- [SHORT TASK] Convert the lines from the line containing "This screenshot has width=1314, height=663." through the line containing "coordinates (402, 212)." into a Markdown table with the columns Row and Line. Leave out blank lines.
:: DATA RECORDS
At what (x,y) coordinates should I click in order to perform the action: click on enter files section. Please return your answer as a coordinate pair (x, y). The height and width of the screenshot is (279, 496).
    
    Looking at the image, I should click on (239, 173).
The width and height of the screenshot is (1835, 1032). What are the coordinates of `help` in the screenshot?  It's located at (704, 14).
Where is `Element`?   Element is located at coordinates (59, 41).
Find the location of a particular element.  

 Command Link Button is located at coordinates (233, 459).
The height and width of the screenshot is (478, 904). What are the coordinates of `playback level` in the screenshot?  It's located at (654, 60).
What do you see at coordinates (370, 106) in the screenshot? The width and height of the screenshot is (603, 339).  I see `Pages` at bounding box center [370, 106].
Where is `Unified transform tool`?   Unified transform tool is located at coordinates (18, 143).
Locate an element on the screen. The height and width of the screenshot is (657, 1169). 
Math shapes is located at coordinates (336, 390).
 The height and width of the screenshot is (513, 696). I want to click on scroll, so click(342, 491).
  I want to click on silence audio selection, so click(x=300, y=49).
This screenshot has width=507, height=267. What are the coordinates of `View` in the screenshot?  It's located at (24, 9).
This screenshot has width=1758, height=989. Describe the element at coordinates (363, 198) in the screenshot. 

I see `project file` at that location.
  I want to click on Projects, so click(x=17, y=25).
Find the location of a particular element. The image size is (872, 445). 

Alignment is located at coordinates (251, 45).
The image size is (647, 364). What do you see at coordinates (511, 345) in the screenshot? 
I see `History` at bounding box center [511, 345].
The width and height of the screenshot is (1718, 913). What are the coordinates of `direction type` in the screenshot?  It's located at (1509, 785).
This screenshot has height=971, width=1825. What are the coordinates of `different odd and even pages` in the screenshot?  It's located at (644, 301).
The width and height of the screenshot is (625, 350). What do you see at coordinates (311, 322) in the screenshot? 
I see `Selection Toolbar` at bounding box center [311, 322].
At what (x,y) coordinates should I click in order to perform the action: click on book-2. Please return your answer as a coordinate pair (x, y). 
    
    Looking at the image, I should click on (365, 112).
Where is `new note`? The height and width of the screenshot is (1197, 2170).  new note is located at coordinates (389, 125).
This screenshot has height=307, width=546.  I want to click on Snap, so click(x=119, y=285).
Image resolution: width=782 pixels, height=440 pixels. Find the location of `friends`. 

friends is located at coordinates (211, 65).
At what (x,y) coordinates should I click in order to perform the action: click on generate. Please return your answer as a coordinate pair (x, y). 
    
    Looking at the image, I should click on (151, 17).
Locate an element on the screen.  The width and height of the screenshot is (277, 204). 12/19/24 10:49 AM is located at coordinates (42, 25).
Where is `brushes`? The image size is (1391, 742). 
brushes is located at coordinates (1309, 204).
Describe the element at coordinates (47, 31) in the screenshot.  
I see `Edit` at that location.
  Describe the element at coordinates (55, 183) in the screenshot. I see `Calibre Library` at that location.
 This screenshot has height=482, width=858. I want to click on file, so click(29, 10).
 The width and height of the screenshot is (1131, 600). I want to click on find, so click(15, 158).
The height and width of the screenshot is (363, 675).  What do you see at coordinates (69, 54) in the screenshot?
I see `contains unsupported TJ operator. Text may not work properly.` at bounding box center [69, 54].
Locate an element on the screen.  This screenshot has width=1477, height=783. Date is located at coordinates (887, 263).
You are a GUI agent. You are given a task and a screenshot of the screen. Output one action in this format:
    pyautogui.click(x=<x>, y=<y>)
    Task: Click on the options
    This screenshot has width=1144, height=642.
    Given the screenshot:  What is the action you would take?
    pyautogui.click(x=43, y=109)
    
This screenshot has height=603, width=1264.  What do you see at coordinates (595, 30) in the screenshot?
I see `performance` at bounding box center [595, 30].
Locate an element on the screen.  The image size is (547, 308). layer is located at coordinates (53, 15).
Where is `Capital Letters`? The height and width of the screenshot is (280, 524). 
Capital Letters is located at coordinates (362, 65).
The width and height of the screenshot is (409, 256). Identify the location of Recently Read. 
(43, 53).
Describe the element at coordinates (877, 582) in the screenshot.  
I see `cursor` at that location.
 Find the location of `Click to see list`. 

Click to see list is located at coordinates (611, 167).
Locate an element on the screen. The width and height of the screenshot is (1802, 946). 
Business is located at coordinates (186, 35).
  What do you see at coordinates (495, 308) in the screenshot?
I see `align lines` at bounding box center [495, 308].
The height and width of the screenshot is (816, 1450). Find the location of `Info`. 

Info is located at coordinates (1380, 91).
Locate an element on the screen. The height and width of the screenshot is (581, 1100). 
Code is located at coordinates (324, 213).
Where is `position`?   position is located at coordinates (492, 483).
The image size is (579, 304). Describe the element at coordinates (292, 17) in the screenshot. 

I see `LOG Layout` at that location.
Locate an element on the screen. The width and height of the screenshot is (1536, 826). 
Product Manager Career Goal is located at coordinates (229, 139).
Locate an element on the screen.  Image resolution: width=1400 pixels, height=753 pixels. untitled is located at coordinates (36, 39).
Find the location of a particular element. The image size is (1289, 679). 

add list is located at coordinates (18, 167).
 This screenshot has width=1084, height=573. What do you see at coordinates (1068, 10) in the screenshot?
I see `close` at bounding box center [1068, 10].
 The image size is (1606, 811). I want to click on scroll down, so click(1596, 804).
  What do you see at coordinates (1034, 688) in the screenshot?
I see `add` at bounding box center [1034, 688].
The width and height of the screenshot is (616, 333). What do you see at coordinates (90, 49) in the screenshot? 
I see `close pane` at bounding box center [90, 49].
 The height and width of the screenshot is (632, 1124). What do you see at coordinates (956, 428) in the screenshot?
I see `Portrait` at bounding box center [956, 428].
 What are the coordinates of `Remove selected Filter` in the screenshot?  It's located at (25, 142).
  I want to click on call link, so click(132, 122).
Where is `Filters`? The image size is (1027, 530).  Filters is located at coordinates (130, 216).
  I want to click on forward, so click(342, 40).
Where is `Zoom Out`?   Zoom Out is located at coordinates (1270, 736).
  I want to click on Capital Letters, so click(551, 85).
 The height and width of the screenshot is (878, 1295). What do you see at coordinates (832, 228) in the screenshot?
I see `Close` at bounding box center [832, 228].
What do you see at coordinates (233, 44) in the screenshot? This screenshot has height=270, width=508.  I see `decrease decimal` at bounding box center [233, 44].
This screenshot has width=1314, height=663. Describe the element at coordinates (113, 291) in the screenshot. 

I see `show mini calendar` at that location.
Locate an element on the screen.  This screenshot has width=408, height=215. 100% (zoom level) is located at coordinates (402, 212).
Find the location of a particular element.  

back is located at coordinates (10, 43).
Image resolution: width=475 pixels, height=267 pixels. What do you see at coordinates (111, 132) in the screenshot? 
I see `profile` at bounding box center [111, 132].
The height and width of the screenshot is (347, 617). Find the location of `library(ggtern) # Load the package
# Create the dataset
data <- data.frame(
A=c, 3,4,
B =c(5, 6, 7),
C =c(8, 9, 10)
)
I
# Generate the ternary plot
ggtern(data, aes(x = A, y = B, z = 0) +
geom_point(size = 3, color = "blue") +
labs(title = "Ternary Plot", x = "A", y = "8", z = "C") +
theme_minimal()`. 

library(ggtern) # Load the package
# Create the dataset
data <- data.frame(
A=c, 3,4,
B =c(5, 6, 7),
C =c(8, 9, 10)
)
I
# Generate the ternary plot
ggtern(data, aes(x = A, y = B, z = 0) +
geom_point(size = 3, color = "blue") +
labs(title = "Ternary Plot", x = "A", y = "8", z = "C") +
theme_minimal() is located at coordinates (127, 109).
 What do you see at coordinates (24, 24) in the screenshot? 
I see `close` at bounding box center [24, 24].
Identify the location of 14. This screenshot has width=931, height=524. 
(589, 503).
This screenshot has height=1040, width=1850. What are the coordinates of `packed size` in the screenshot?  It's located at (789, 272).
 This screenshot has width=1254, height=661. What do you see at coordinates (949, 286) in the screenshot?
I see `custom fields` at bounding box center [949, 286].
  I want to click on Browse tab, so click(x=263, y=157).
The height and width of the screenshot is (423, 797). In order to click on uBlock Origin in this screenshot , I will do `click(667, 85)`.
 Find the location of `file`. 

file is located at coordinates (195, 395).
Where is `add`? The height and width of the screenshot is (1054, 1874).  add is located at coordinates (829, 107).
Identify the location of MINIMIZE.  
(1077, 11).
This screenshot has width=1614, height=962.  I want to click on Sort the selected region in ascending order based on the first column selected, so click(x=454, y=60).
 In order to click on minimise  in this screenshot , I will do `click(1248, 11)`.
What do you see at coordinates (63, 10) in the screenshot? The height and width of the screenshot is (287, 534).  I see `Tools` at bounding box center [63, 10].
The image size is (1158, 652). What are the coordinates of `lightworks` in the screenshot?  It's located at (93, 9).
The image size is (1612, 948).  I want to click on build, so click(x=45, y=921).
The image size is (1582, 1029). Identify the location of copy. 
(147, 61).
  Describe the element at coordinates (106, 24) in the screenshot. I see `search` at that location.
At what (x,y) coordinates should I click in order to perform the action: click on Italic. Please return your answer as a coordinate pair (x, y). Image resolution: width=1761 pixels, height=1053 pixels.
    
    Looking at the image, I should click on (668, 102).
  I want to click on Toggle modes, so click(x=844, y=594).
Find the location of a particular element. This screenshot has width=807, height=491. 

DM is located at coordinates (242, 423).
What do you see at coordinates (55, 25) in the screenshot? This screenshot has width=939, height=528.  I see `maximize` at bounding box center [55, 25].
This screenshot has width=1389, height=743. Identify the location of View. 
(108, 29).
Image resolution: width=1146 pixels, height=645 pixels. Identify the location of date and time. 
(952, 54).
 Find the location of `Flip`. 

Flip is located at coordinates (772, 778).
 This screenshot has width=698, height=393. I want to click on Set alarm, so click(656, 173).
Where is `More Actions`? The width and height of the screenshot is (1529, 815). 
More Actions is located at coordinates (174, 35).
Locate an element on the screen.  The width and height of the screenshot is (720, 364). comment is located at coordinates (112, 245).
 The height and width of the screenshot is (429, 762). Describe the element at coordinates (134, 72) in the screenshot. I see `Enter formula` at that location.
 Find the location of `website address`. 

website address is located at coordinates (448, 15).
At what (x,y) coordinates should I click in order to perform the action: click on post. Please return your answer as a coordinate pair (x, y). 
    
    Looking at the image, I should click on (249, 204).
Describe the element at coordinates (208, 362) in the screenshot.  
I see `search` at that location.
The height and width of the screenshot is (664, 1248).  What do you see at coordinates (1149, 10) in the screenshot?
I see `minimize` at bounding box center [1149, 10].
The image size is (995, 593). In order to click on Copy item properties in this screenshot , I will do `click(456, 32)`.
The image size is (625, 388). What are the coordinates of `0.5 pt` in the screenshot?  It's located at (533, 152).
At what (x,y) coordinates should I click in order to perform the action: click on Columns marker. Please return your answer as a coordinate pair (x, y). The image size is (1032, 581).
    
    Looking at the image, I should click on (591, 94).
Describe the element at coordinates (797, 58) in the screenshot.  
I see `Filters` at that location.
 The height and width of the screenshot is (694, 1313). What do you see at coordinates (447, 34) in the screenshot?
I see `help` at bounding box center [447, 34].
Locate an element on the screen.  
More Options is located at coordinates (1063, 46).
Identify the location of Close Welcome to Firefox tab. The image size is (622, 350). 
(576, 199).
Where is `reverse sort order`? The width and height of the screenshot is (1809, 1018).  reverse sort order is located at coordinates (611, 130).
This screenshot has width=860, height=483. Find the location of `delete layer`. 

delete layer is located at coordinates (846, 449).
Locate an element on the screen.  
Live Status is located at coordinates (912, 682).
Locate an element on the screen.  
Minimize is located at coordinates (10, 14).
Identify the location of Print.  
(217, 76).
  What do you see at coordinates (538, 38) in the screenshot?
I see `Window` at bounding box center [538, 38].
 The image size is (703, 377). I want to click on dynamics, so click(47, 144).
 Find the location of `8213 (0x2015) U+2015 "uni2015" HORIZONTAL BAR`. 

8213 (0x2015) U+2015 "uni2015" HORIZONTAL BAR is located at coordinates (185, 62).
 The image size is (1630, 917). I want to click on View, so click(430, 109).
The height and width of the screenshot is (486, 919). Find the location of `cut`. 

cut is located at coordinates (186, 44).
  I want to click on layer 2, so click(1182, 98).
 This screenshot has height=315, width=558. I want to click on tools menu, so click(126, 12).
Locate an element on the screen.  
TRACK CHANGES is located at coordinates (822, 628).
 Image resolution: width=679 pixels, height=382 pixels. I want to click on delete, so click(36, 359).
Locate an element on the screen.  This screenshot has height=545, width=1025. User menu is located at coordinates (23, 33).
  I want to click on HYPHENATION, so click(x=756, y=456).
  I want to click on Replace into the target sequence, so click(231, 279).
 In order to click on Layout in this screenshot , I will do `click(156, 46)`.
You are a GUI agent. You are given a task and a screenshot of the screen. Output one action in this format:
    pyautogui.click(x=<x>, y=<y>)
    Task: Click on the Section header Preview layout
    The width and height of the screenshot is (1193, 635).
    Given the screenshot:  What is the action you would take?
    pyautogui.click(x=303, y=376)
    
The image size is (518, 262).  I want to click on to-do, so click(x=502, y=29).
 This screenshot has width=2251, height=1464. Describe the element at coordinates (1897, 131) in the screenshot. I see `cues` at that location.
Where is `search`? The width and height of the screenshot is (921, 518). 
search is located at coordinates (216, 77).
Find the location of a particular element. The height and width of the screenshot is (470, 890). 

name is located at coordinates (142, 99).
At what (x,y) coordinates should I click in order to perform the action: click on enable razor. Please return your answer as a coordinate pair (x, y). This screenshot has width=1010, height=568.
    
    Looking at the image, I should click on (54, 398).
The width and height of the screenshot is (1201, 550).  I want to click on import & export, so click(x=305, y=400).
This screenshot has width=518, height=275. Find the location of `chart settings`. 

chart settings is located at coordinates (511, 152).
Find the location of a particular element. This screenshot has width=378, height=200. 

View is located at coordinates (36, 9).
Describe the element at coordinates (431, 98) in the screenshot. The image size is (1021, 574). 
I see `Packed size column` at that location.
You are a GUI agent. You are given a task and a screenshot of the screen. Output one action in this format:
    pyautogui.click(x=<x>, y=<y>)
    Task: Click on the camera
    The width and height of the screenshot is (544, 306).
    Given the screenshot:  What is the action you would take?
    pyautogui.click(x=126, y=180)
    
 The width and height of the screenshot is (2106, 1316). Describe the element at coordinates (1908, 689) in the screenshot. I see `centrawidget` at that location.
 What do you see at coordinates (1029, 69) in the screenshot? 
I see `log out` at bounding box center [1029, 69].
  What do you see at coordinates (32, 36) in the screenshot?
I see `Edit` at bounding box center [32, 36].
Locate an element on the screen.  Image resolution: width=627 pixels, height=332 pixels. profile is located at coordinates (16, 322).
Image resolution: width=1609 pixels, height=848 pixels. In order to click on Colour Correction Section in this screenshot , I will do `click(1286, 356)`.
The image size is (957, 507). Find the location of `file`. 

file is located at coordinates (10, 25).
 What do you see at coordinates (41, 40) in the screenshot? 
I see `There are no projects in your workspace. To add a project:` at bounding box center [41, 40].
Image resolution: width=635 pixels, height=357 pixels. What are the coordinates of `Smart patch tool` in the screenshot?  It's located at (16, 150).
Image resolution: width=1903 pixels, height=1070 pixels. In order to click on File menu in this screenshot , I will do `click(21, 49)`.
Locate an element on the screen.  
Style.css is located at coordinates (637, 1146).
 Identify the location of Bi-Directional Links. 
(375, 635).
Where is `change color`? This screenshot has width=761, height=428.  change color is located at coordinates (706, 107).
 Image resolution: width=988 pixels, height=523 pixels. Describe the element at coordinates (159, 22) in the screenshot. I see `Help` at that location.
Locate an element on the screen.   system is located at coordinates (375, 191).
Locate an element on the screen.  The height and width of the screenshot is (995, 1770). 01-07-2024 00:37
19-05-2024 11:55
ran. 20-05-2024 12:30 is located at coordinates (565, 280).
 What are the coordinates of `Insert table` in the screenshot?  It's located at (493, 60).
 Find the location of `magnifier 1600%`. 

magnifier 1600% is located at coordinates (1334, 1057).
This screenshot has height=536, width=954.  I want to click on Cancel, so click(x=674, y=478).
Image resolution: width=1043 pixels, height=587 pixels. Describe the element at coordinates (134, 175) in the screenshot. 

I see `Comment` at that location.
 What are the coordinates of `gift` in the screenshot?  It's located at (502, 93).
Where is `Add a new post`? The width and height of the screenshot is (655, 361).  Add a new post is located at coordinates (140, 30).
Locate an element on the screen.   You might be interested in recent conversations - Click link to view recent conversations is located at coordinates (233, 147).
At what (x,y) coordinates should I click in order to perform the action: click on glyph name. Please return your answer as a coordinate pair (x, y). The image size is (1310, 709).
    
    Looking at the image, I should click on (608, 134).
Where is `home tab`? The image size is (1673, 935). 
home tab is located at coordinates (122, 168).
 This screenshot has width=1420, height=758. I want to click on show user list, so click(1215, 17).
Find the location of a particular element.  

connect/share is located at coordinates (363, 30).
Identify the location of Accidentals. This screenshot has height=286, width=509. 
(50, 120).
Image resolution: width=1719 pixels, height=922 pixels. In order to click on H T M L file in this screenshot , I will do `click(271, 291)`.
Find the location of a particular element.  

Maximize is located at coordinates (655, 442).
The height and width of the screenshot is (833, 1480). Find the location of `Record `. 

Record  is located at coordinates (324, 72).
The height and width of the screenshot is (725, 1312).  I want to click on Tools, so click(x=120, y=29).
::::
- [OUTPUT]
| Row | Line |
|---|---|
| 1 | This screenshot has width=1314, height=663. Describe the element at coordinates (113, 291) in the screenshot.  |
| 2 | I see `show mini calendar` at that location. |
| 3 | Locate an element on the screen.  This screenshot has width=408, height=215. 100% (zoom level) is located at coordinates (402, 212). |